> EXERCISE:
Reproduce the records below in full and word for word, excluding pictures.

Records from a data collection:
- - - - - - -
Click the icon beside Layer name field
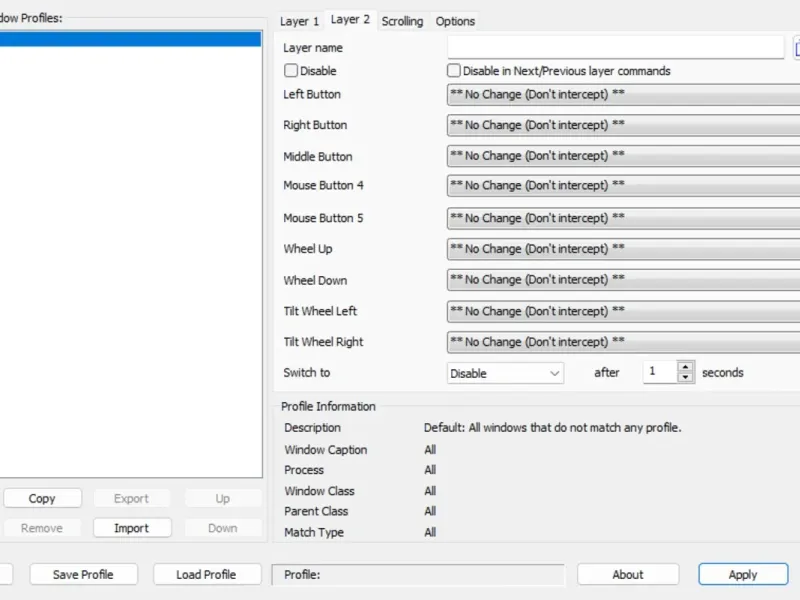Screen dimensions: 800x600 (x=796, y=48)
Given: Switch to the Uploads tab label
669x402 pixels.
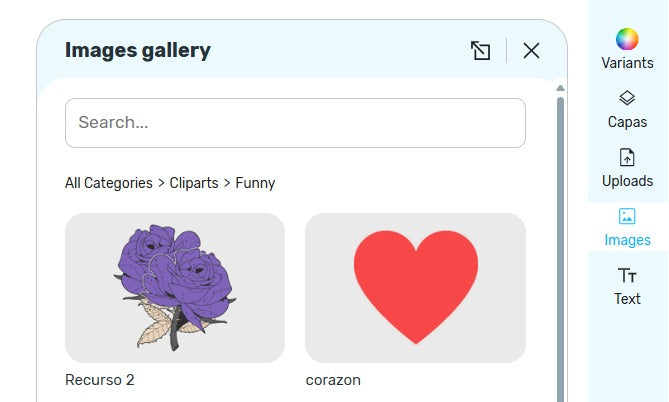Looking at the screenshot, I should pyautogui.click(x=627, y=181).
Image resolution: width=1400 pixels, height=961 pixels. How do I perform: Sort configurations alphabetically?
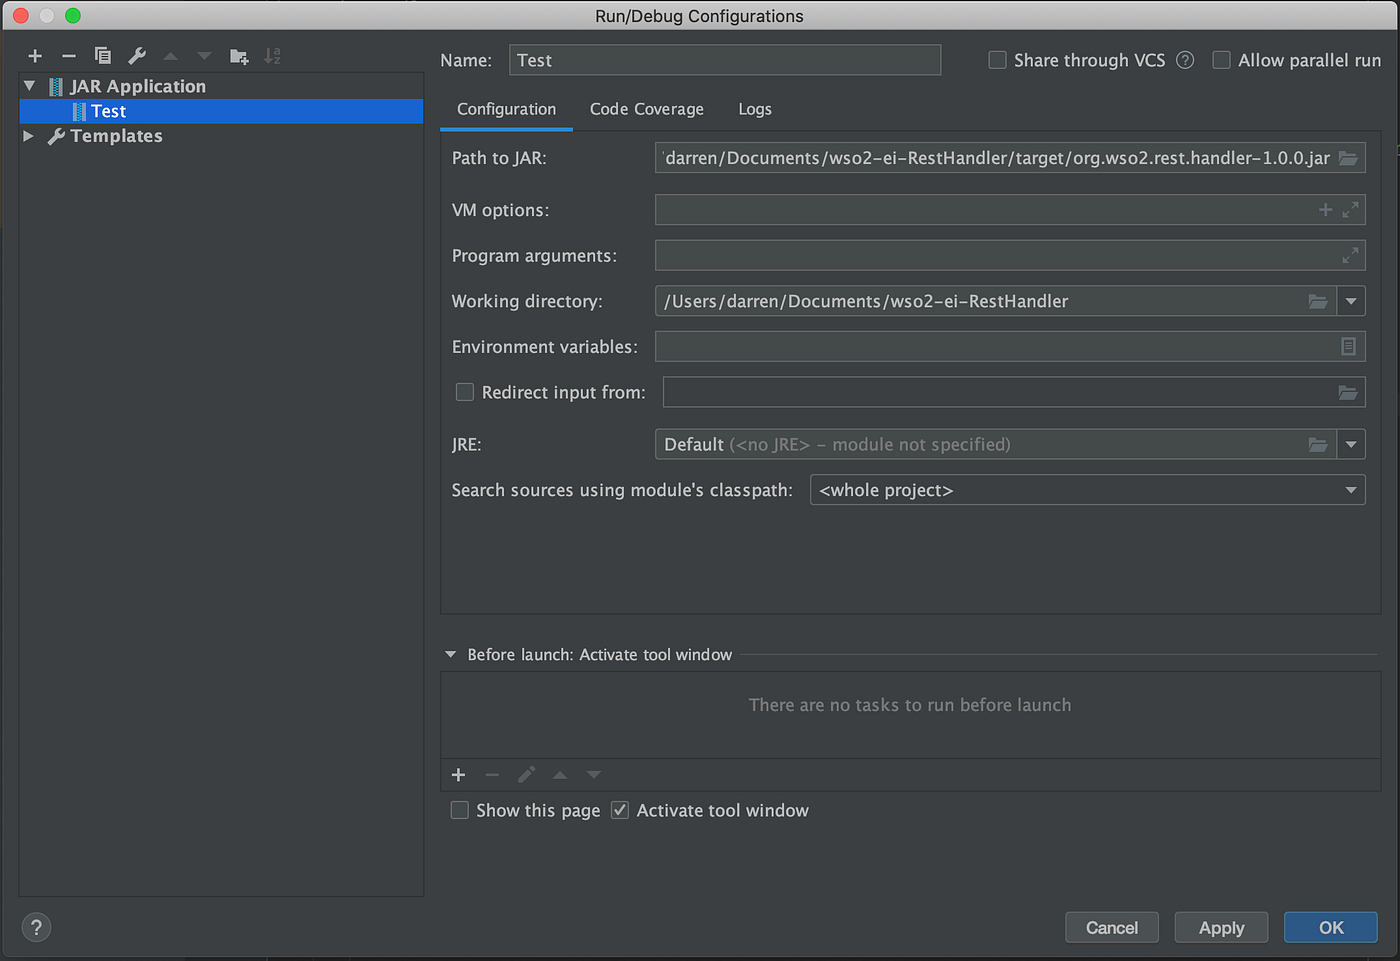(272, 56)
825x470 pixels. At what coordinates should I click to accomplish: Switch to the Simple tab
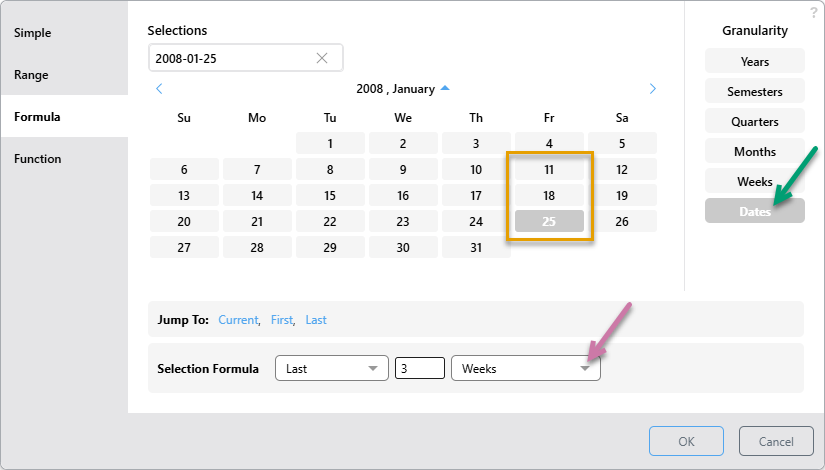(33, 33)
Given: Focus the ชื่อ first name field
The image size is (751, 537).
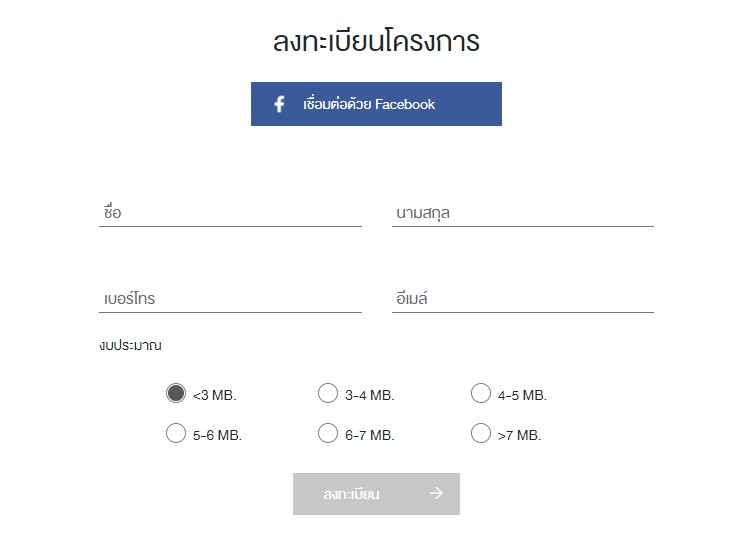Looking at the screenshot, I should coord(230,213).
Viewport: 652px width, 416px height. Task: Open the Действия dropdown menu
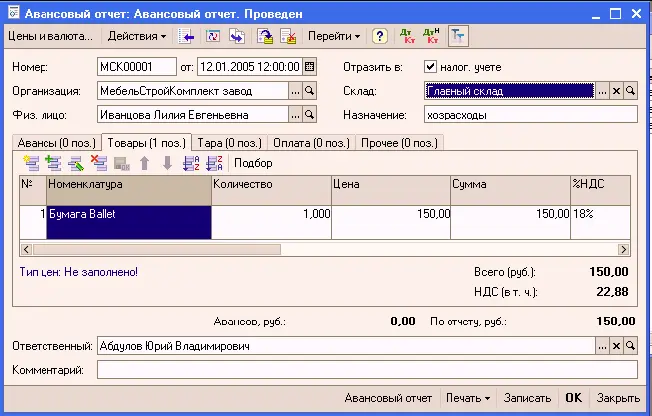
- - - - - - -
> RESPONSE TO THE TASK:
Click the icon beside Layer name field
Screen dimensions: 800x600 (x=796, y=48)
Given: Switch to the Uploads tab label
669x402 pixels.
Looking at the screenshot, I should pyautogui.click(x=627, y=181).
Image resolution: width=1400 pixels, height=961 pixels. How do I perform: Sort configurations alphabetically?
(272, 56)
825x470 pixels. At what coordinates should I click to accomplish: Switch to the Simple tab
(33, 33)
Given: Focus the ชื่อ first name field
The image size is (751, 537).
Looking at the screenshot, I should coord(230,213).
Viewport: 652px width, 416px height. Task: Open the Действия dropdown menu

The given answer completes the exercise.